Wayne Thiebaud (b. 1920)
Wayne Thiebaud (b. 1920)

Dressing Wells

細節
Wayne Thiebaud (b. 1920)
Dressing Wells
signed and dated 'Thiebaud '61' (lower right); signed again, titled and dated again '"Dressing Wells" Thiebaud 1961' (on the stretcher)
oil on canvas
22 x 28 in. (55.9 x 71.1 cm.)
Painted in 1961.
來源
Allan Stone Gallery, New York
Anon. sale; Sotheby's, New York, 26 October 1972, lot 69
Mr. and Mrs. Bagley Wright, Seattle
Morgan Art Gallery, Kansas City
Acquired from the above by the present owner, circa 1978
展覽
The Pasadena Art Museum, Wayne Thiebaud, 1968, no. 4.
The Oakland Museum, Wayne Thiebaud: Survey 1947-1976, 1977, no. 19. Kansas City, Kemper Museum of Contemporary Art, Wayne Thiebaud: Fifty Years of Painting, June-August 2003, pp. 16-17 and 99 (illustrated in color).

拍品專文

A classic trio of mustard, ketchup, and mayonnaise, Dressing Wells is Wayne Thiebaud's homage to the humble American condiment.

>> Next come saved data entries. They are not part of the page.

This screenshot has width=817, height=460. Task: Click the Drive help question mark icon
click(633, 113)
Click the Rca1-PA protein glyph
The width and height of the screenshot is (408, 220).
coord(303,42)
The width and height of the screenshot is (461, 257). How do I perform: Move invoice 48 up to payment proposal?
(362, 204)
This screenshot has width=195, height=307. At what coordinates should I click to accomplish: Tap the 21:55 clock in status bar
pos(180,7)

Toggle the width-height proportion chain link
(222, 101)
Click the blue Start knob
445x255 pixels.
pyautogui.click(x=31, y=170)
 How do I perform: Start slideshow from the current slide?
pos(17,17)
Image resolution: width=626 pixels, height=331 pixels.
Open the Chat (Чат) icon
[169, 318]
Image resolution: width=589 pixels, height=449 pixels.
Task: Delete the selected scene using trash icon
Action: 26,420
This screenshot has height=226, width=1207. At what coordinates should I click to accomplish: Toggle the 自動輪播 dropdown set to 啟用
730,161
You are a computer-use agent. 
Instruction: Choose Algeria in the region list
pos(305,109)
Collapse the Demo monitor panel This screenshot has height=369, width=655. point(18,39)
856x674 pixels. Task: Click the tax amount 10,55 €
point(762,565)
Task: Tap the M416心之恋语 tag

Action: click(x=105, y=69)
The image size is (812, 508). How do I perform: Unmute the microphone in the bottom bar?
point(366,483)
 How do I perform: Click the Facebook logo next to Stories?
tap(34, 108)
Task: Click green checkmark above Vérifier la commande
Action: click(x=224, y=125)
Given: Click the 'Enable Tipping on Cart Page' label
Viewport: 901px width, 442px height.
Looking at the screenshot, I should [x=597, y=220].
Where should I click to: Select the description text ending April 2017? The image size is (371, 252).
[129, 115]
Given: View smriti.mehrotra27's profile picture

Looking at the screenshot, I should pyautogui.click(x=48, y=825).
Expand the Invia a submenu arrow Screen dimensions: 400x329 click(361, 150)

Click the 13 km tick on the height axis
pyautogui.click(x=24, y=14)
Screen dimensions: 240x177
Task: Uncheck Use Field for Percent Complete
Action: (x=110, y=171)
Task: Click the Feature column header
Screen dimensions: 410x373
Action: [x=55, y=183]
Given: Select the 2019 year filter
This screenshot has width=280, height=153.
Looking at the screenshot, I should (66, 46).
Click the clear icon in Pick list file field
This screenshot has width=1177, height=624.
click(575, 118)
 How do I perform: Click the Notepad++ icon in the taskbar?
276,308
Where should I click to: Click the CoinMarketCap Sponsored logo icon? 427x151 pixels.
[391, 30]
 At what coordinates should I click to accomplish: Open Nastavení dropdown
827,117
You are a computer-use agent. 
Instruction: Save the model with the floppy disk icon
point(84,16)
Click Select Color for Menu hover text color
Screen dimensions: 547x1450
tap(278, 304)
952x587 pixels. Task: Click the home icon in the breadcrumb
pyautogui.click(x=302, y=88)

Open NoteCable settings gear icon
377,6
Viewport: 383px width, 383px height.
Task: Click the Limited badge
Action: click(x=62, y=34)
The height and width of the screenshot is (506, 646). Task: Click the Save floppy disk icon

Painted at the same time as Hot Dogs, (and surely with the subject still in mind), it is one of the artists' earliest foodstuff still-lives, and marks the breakthrough moment when Thiebaud would shift into the "high" mature style that guaranteed his place in the canon of American Art.

Whereas works as late as 1959 (see Sleeping Figure) show Thiebaud still attached to a darker, abstract expressionist aesthetic, Dressing Wells shows a dramatic departure from the gestural towards what the artist would later start to call an "object-based painting." Limiting his painterly impulses to clean strokes that followed the contours of a simple composition, in their restricted application and reduced subject matter, these paintings recalled the loud and bright straightforwardness of advertisements. The evolution signaled a momentous change for the artist, whereby he was finally given the opportunity to scrutinize and create an abstract quantification for a series of objects on a surface plane. The artificial processing and shapes of 20th century American food was a fortuitous coincidence with his interest in modernist compositions. "At the end of 1959 or so I began to be interested in a formal approach to compositionI tried to see if I could get an object to sit on a plane and really be very clear about it. I picked things [that were] based upon simple shapes like triangles and circles -and tried to orchestrate them." (Wayne Thiebaud quoted in Wayne Thiebaud: A Painting Retrospective exh. cat., Fine Arts Museum of San Francisco, 2000, p.15).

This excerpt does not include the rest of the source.